Le Parlement a en outre adopté la semaine dernière en urgence une loi controversée qui renforce considérablement, en les portant à plusieurs milliers d'euros, les amendes infligées à ceux qui enfreignent la loi sur les manifestations. Vladimir Poutine a signé la loi vendredi, ignorant l'appel lancé par son propre conseiller aux droits de l'Homme pour qu'il y mette son veto.

Le département d'Etat américain s'est dit lundi "préoccupé" par les perquisitions qui "ressemblent fort à du harcèlement visant des figures de l'opposition russe".
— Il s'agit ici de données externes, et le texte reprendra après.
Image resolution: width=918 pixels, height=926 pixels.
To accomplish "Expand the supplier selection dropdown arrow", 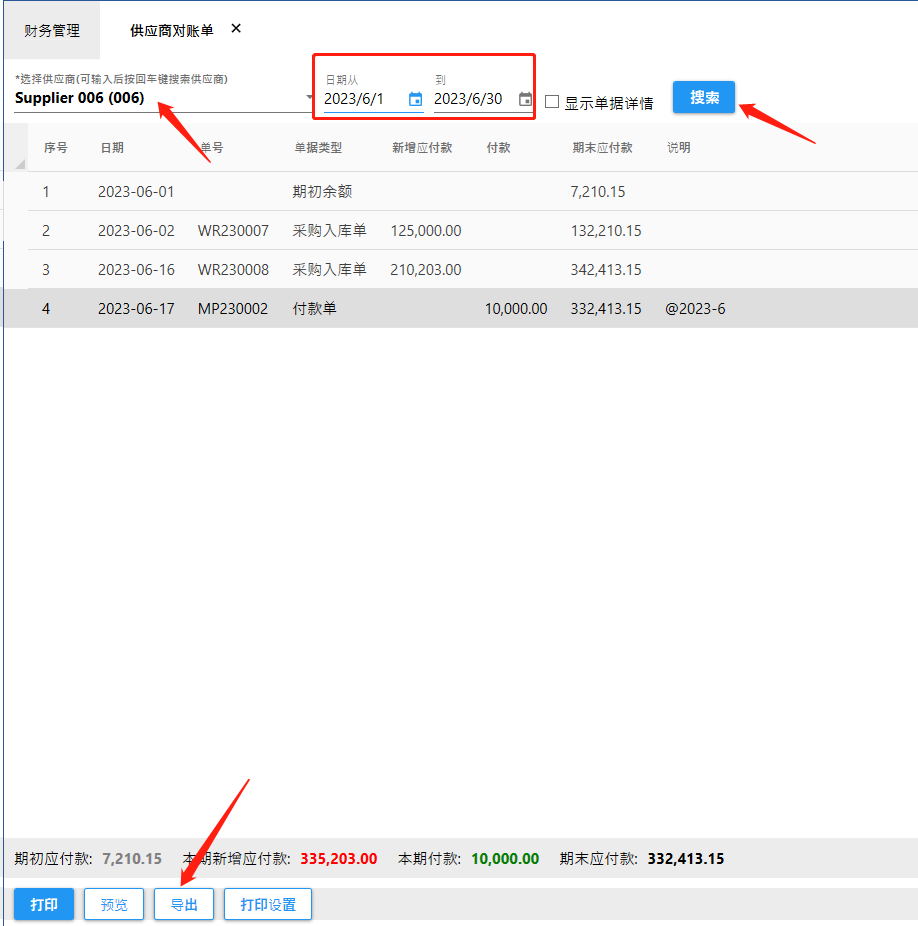I will [x=309, y=98].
Boris Nemtsov, un ancien vice-Premier ministre du président Boris Eltsine, également leader d'opposition, a estimé que le régime russe prenait exemple sur le président autoritaire du Bélarus, Alexandre Loukachenko.

"Poutine répète ce que Loukachenko a commencé à faire il y a de nombreuses années", a-t-il déclaré à l'antenne de la radio Echo de Moscou.

A l'heure de la manifestation mardi, la télévision publique russe retransmettait en direct une cérémonie en grande pompe au Kremlin, où le président Vladimir Poutine remettait des décorations à des personnalités, devant l'ensemble de l'élite politique.

Les premières grandes manifestations de l'opposition, sans précédent depuis l'arrivée au pouvoir de Vladimir Poutine il y a 12 ans, ont commencé en décembre dernier, après la victoire du parti de l'ex-agent du KGB aux législatives au cours desquelles l'opposition avait dénoncé des fraudes massives.